**** PROVIDED INFORMATION ****

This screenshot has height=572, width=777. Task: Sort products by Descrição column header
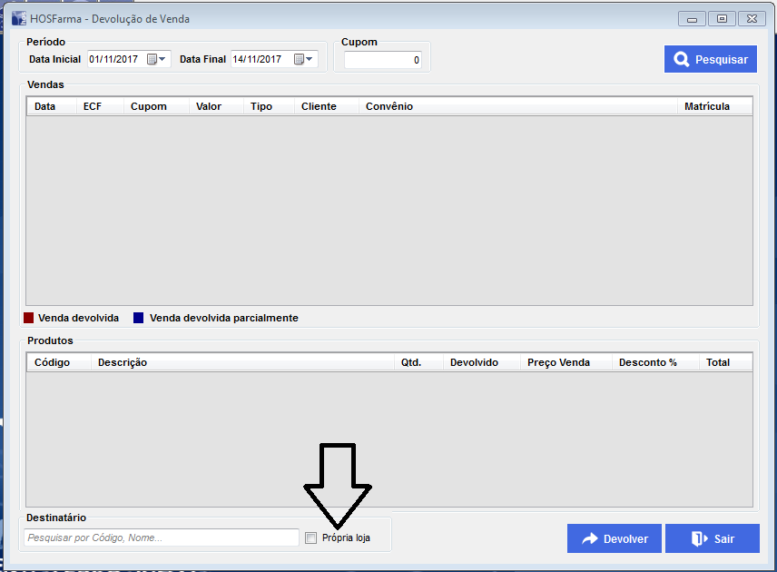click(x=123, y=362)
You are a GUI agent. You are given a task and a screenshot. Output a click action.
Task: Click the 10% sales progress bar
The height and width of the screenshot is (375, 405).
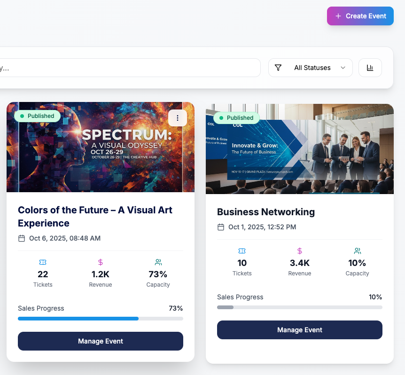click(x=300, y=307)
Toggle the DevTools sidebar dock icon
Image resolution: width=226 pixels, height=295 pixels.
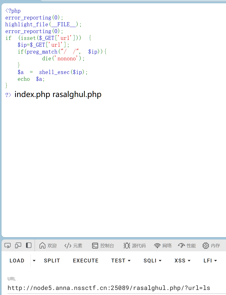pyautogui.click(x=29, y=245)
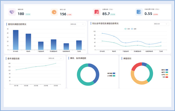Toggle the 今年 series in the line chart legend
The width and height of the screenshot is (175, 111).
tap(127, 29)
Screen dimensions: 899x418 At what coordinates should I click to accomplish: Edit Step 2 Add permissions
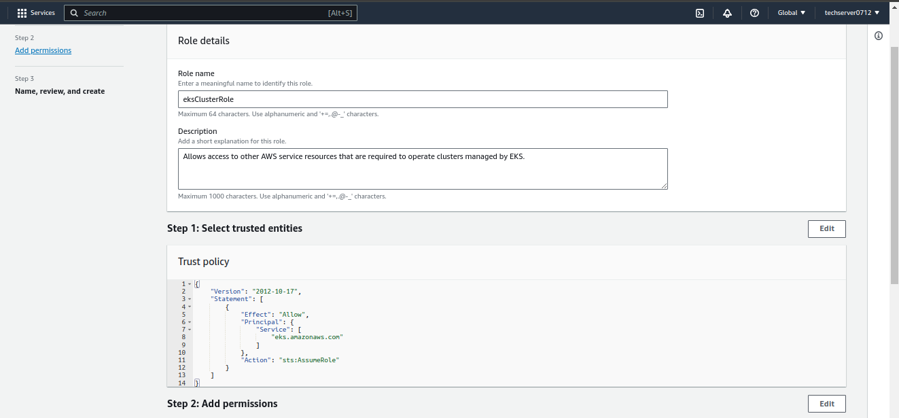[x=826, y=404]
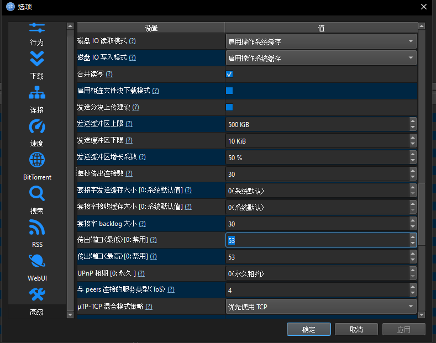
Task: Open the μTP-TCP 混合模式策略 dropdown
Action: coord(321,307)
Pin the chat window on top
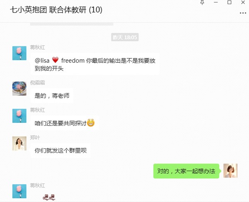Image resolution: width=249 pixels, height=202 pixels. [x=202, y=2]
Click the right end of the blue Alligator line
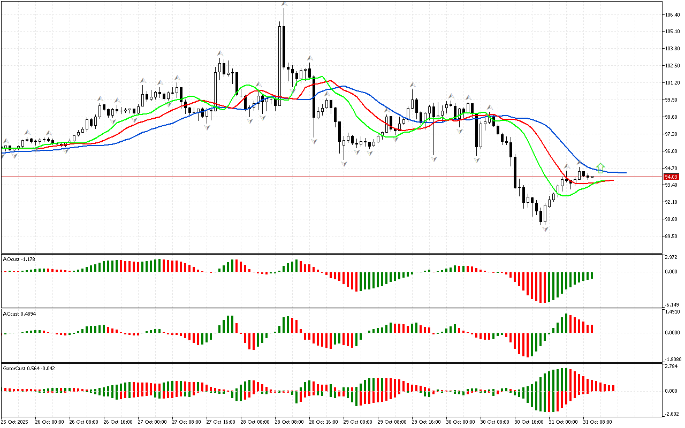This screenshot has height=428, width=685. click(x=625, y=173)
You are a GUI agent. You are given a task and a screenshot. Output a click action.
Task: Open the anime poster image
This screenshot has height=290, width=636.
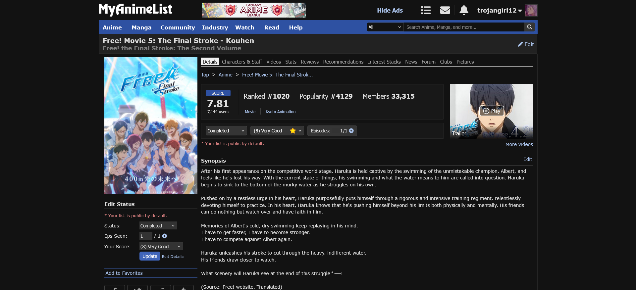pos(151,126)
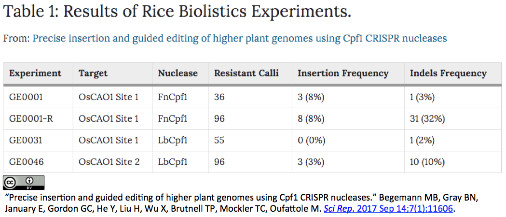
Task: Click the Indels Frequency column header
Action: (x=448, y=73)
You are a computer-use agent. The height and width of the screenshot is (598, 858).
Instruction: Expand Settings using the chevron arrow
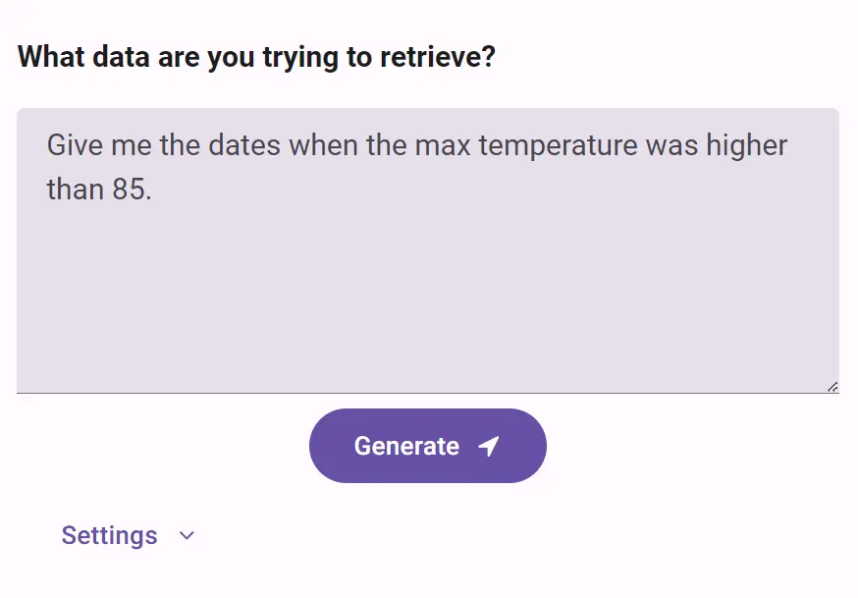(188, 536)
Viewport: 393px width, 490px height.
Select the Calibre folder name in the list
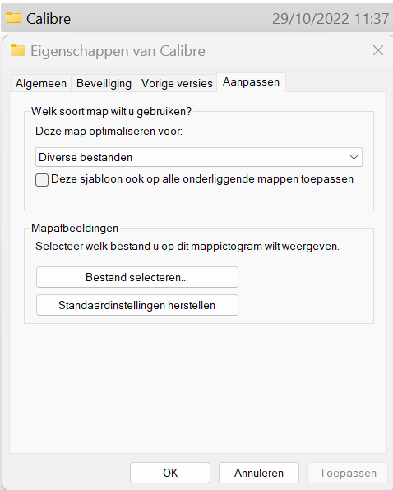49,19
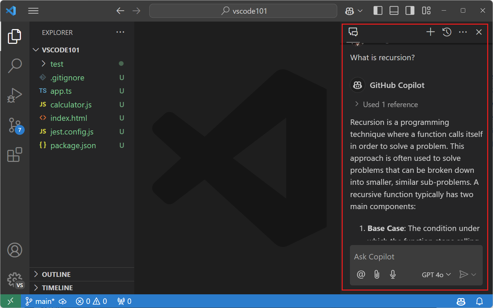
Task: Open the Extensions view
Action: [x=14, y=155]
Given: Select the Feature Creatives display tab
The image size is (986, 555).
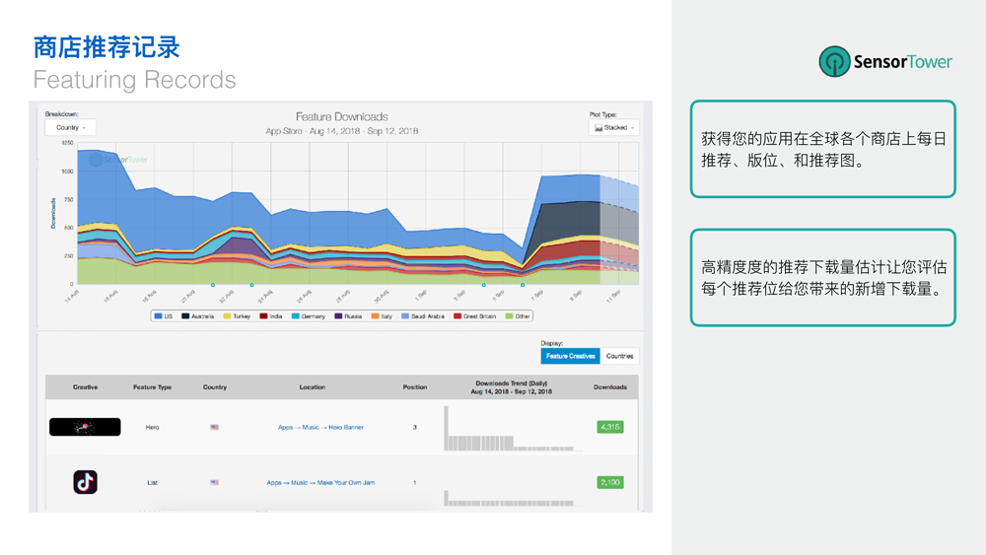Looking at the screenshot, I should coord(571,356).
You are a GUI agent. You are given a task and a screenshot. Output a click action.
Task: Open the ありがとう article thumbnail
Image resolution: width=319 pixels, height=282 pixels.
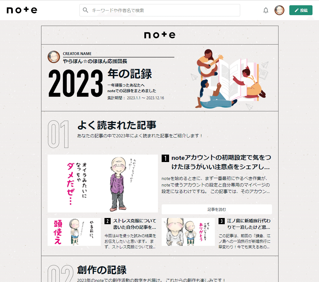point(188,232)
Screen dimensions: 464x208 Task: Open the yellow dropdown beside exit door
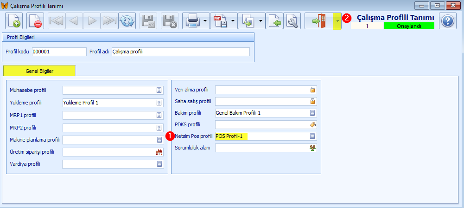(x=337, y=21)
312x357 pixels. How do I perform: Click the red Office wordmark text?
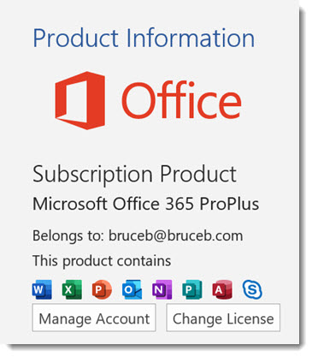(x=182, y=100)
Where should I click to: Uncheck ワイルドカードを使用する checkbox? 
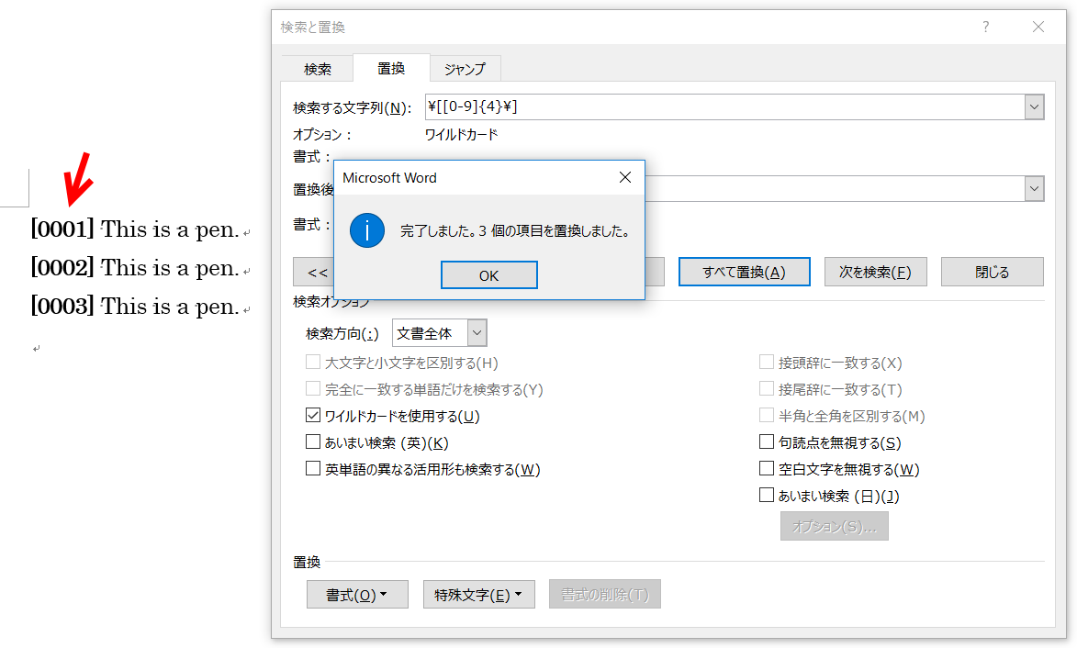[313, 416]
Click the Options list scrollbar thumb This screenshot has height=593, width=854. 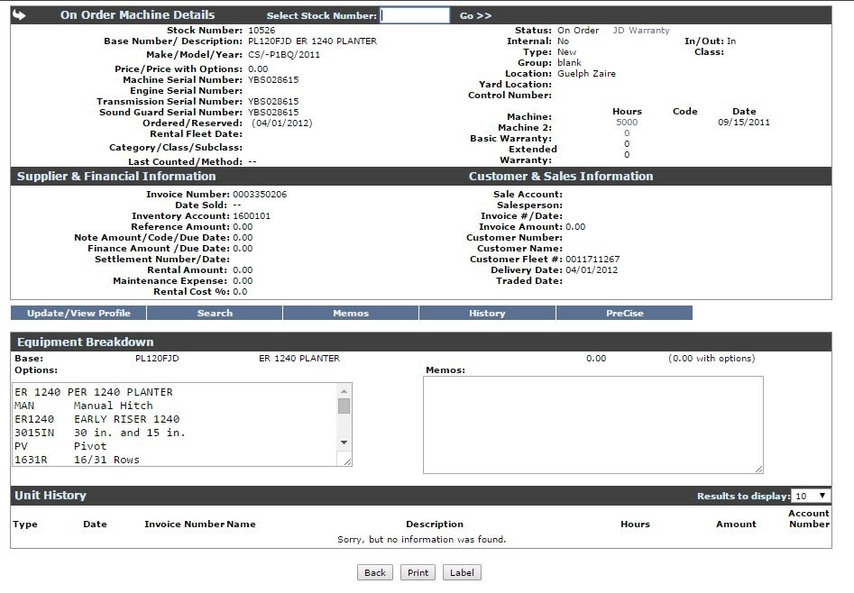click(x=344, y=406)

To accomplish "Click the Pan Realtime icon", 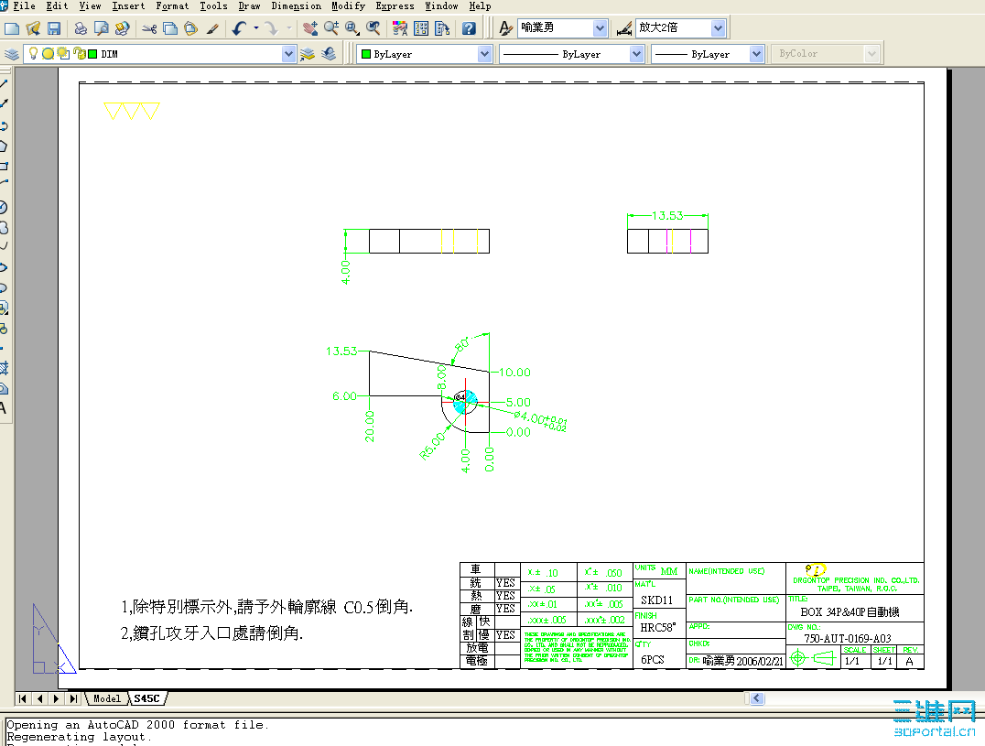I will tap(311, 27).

****

◆ **YOUR GOAL**
The required output is a verbatim repetition of the lines from the opening of the entries above through the line containing "Toggle the DevTools sidebar dock icon", inclusive, with no pictures and nothing else.

◆ **RESULT OF THE EXERCISE**
This screenshot has height=572, width=777. Task: Sort products by Descrição column header
click(x=123, y=362)
You are a GUI agent. You are given a task and a screenshot. Output a click action.
Task: Click the 10% sales progress bar
The height and width of the screenshot is (375, 405).
click(x=300, y=307)
Toggle the DevTools sidebar dock icon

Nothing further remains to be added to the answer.